To be responsible is not just to know one’s fault, but to do what one can to correct it.  There’s no responsibility after these events, only a careless boasting that grinds salt into our wounds.  Bad enough that we have suffered; now the guilty want to pretend that there is a good reason for our suffering.  It all makes me see red.  It’s not responsibility; it’s guilt.  And the least we can do is call it what it is.

Thursday, June 23, 2016

Without a Sound

The world is not quiet.  Even on a day when nothing much is happening, like today, I can hear the clock ticking, and birds singing, and down the street that kid playing with his model airplane yet again, and the air conditioning kicking in, and my cat’s stomach rumbling.

But sometimes, when I’m not paying such close attention, all that fades into the background and the silence wraps around me like a blanket knitted by a friend.  Time doesn’t stop, of course—it never does—but it stops glaring at me for a little while.  And I sink into the silence and rest in the absolute peace of it.

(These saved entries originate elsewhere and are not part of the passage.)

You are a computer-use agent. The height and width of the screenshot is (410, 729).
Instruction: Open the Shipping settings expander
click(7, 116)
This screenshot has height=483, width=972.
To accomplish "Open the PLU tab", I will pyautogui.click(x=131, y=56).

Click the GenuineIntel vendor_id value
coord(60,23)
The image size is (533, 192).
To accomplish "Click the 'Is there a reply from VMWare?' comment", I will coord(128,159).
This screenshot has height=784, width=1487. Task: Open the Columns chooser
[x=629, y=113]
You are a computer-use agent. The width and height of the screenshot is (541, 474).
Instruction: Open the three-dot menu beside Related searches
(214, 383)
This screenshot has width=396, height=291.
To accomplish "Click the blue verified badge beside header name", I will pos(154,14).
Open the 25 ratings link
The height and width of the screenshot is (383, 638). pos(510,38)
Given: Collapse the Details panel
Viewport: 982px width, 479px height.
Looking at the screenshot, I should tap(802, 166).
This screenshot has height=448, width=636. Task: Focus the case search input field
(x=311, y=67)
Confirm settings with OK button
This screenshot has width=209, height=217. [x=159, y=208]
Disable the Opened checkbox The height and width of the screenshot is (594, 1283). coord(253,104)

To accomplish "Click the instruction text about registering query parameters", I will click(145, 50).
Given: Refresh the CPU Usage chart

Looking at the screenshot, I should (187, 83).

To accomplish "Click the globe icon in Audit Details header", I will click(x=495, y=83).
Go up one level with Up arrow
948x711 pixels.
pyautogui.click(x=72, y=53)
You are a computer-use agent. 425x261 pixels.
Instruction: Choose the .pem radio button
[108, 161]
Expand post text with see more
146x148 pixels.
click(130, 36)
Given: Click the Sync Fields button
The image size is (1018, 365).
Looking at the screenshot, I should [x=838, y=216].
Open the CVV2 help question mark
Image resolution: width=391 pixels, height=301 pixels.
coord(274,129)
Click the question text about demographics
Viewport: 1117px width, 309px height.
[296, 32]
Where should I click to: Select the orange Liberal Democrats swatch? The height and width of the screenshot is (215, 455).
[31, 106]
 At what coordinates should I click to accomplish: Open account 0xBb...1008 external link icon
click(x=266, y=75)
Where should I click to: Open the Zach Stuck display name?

Sometimes, silence grates, like a noise that won’t stop, making me need to get out, to do something, to fill it with words or music or nonsense.  But sometimes silence is exactly what I need, and at those times it is more beautiful than music.

Sunday, June 12, 2016

In Memoriam, Orlando: A Poem for Pulse

My heart is broken for Orlando, for the LGBTQ community, for the Islamic community who will take the brunt for this.  For all of us who have to live in such a violent world. 

Of all that I have seen about this gruesome attack—and it is more than enough—this story strikes me most of all.  I am praying for all of those families whose frightened calls will never be answered, and for those who will never be able to forget the scene with all those phones ringing next to the bodies of their owners. 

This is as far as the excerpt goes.